Fedora16 installs to /usr/share/gdb/auto-load/usr/lib64/
Looking at the gdb documentation, it looks like it should be
/usr/share/gdb/auto-load/<full path + name>-gdb.py
In this case <full path + name> should be usr/lib64/libstdc++.so.6.0.16
IOW /usr/share/gdb/auto-load/usr/lib64/libstdc++.so.6.0.16-gdb.py
or
case `uname -m` in i?86) GDBDIR=/usr/share/gdb/auto-load/usr/lib/ ;; *) GDBDIR=/usr/share/gdb/auto-load/usr/lib64/ ;; esac
follow-up: 8 comment:7 by , 13 years ago
Replying to bdubbs@…:
Looking at the gdb documentation, it looks like it should be
/usr/share/gdb/auto-load/<full path + name>-gdb.py
The gdb source agrees, if I make an assumption that the standard "source search path" includes /usr/share/gdb/auto-load, FWIW.

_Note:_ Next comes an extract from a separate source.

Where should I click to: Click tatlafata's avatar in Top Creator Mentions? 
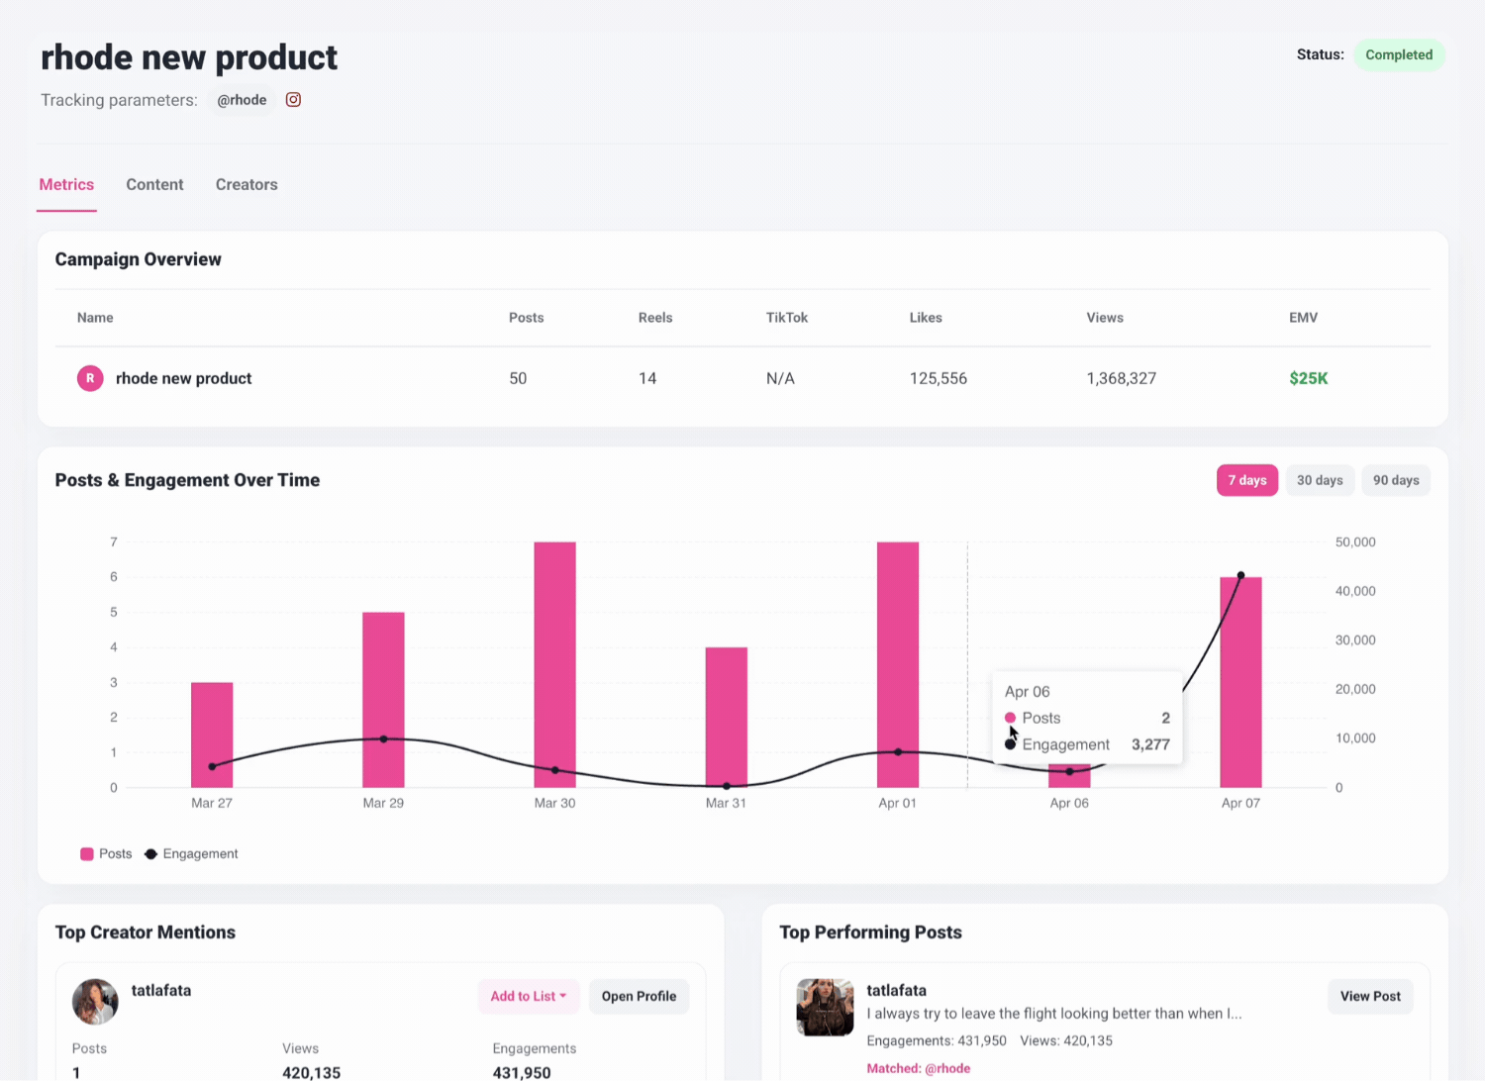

However, the gdb source also shows that there's support for autoloading these python extensions from a ".debug_gdb_scripts" ELF section in the shared object. Does libstdc++ have one of these? (What does "readelf -x .debug_gdb_scripts libstdc++.so.blah" dump for it? The first byte in the section is 1, and the next sequence of bytes is a zero-terminated script name; multiple scripts can be in a single section.)
I doubt we can change that section, but that might be a way to figure out what name gdb will attempt to look for first.
comment:8 by , 13 years ago
Replying to bryan@…:
However, the gdb source also shows that there's support for autoloading these python extensions from a ".debug_gdb_scripts" ELF section in the shared object. Does libstdc++ have one of these? (What does "readelf -x .debug_gdb_scripts libstdc++.so.blah" dump for it?
I get:
$ readelf -x .debug_gdb_scripts /usr/lib/libstdc++.so.6.0.16 readelf: Warning: Section '.debug_gdb_scripts' was not dumped because it does not exist!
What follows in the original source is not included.